Google has announced that it will soon begin allowing U.S. advertisers to use trademarked keywords in limited circumstances in text ads, much as Yahoo! already does.  Google currently allow advertisers to bid on trademarked terms as keywords that could cause an ad to appear, either next to Google search results or on a third-party publisher’s website.  That policy will not change, and is discussed here by my PFF colleague Sid Rosenzweig.  The new policy is focused on the text seen by users in ads themselves and applies only if the “landing page” (to which the ad links) is used by a reseller, aggregator or parts supplier to sell only products that are relevant to the mark in question, or if the page is used to provide impartial reviews or other information about the trademarked product.  The new policy does not apply to sites/pages that (a) facilitate the sale of counterfeit goods, (b) allow the sale of a competitor’s goods, (c) criticize the trademarked good, or (d) do not provide substantial information or a purchase option.  Despite these limitations and other safeguards, Google has been sharply criticized by some trademark holders and might even be sued (e.g., for contributory infringement).
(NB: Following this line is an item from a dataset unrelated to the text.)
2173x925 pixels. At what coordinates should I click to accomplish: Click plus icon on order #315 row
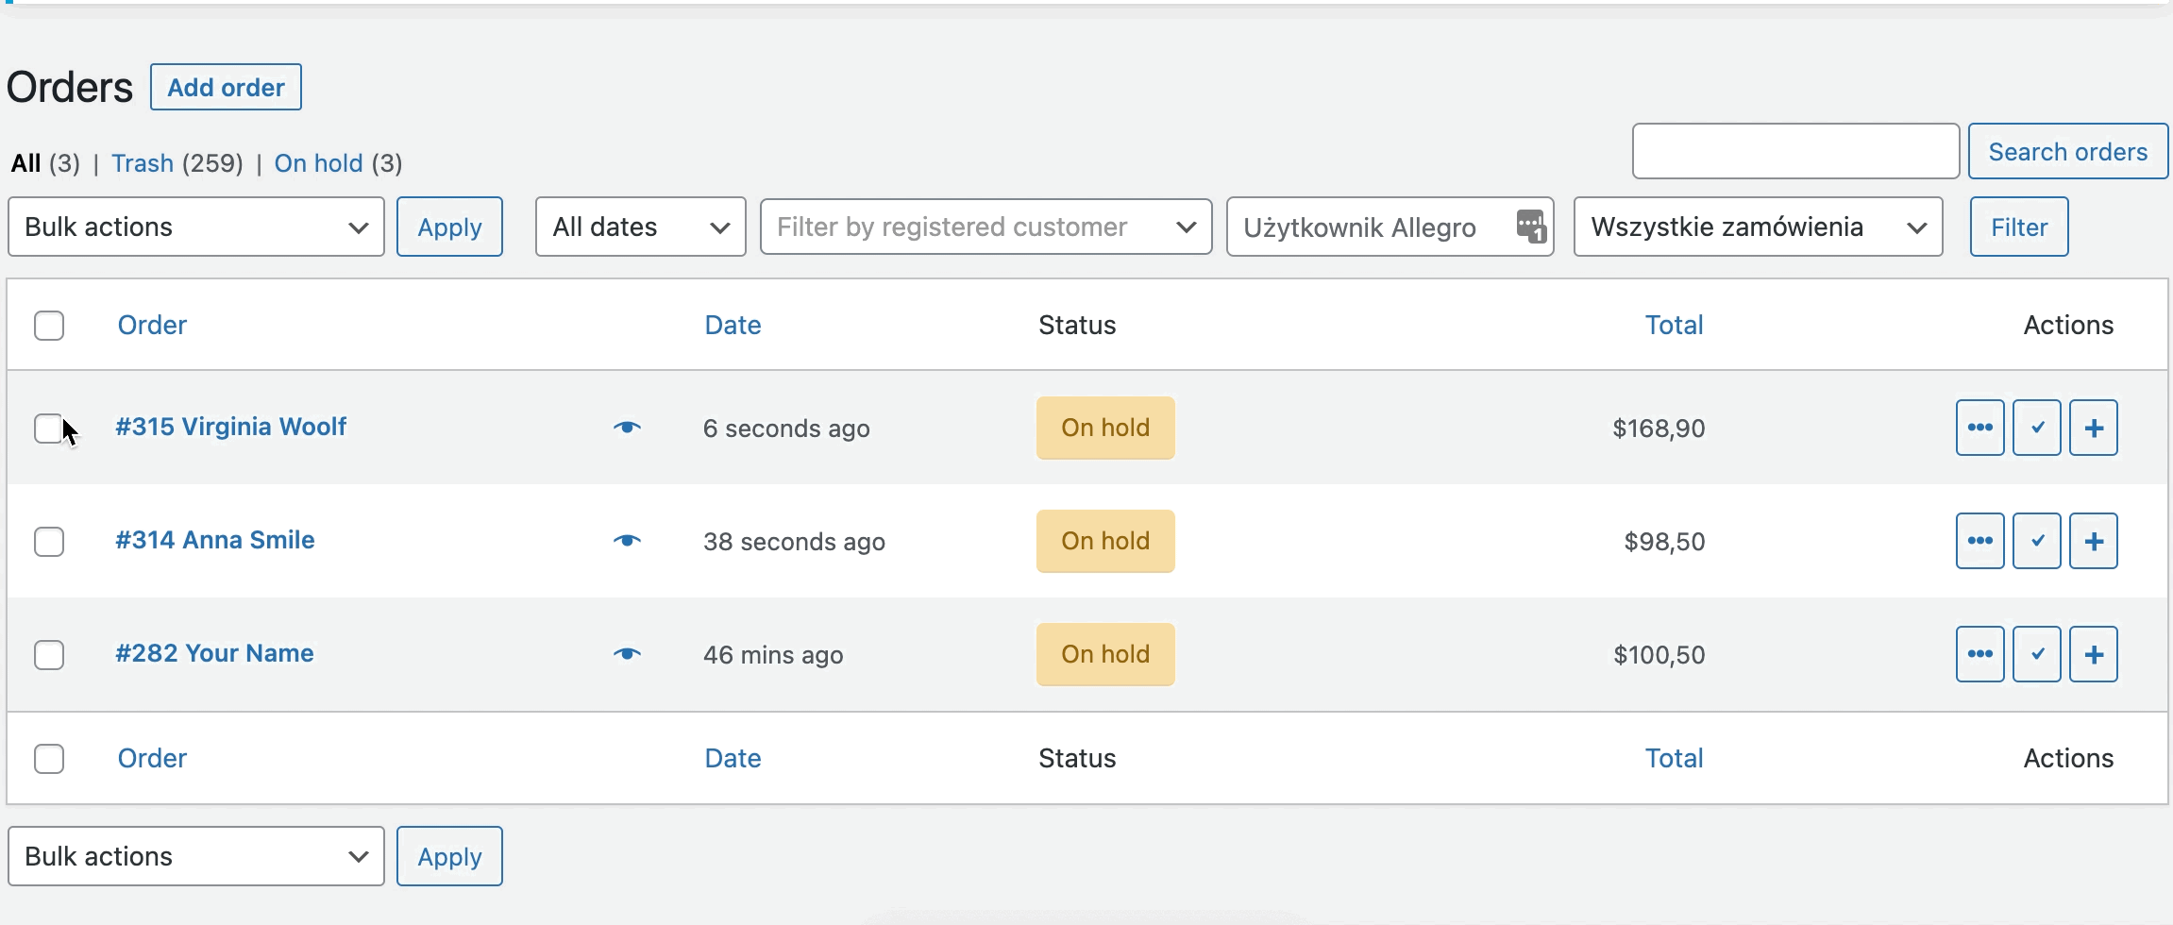click(2093, 428)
I’ll defer to the real trademark lawyers to figure out whether Google is correct that its new policy falls within the bounds of trademark law (particularly the “nominative fair use” doctrine).  But since Adam Thierer and I have been involved in an ongoing defense of online advertising against those who would squelch it through regulation in the name of privacy concerns (not at play here), I think it’s important to highlight the potential benefits to users from this seemingly arcane policy change-and to consider what this episode says about online advertising generally.  I see three main benefits to consumers from the policy change that should be considered alongside the vitally important role that trademarks play in our economy in communicating reputational information.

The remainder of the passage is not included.